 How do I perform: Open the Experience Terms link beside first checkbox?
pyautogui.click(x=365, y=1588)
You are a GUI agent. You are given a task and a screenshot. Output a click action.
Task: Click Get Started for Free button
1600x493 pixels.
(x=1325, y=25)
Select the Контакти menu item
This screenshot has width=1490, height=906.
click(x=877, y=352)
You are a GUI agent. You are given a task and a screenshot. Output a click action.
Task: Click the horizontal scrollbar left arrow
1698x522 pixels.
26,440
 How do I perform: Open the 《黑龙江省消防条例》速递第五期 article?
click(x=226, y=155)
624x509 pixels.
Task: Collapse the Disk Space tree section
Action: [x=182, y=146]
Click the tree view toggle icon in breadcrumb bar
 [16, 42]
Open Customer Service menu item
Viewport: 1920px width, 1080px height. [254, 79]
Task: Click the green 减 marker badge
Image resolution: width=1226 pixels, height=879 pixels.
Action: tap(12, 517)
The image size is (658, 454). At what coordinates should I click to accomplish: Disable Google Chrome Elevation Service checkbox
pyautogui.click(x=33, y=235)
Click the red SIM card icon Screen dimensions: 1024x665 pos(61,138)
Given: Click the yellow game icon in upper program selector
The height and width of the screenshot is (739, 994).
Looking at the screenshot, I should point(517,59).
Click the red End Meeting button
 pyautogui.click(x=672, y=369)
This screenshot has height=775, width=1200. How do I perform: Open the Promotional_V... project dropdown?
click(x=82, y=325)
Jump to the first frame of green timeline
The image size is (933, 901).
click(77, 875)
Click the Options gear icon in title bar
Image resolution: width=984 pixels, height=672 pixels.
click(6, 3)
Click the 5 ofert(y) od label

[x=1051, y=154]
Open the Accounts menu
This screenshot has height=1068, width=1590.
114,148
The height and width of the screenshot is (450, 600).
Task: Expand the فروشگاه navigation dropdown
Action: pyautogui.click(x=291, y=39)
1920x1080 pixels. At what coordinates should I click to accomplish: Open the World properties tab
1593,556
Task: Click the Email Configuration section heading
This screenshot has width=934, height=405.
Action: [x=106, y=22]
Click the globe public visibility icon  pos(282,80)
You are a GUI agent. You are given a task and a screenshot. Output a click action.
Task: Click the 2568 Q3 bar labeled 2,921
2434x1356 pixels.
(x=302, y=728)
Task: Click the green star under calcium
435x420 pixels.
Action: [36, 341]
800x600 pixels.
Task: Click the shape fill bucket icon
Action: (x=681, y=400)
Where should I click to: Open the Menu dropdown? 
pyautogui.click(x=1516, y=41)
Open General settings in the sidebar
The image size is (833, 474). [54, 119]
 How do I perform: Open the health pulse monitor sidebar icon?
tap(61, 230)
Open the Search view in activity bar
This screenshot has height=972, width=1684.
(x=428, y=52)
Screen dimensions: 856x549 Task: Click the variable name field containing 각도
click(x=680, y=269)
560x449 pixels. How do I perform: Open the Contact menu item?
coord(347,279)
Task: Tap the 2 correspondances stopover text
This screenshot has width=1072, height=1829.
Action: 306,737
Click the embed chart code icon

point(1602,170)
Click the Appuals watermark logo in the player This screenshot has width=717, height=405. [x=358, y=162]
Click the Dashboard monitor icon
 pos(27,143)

────

**Problem to solve**
Lay out the rows from the line containing "Click the Options gear icon in title bar" through the line containing "Action: pyautogui.click(x=291, y=39)", both included, as a JSON list of strings with one string per line and blank lines omitted.

**Output for this task**
[
  "Click the Options gear icon in title bar",
  "Image resolution: width=984 pixels, height=672 pixels.",
  "click(6, 3)",
  "Click the 5 ofert(y) od label",
  "[x=1051, y=154]",
  "Open the Accounts menu",
  "This screenshot has height=1068, width=1590.",
  "114,148",
  "The height and width of the screenshot is (450, 600).",
  "Task: Expand the فروشگاه navigation dropdown",
  "Action: pyautogui.click(x=291, y=39)"
]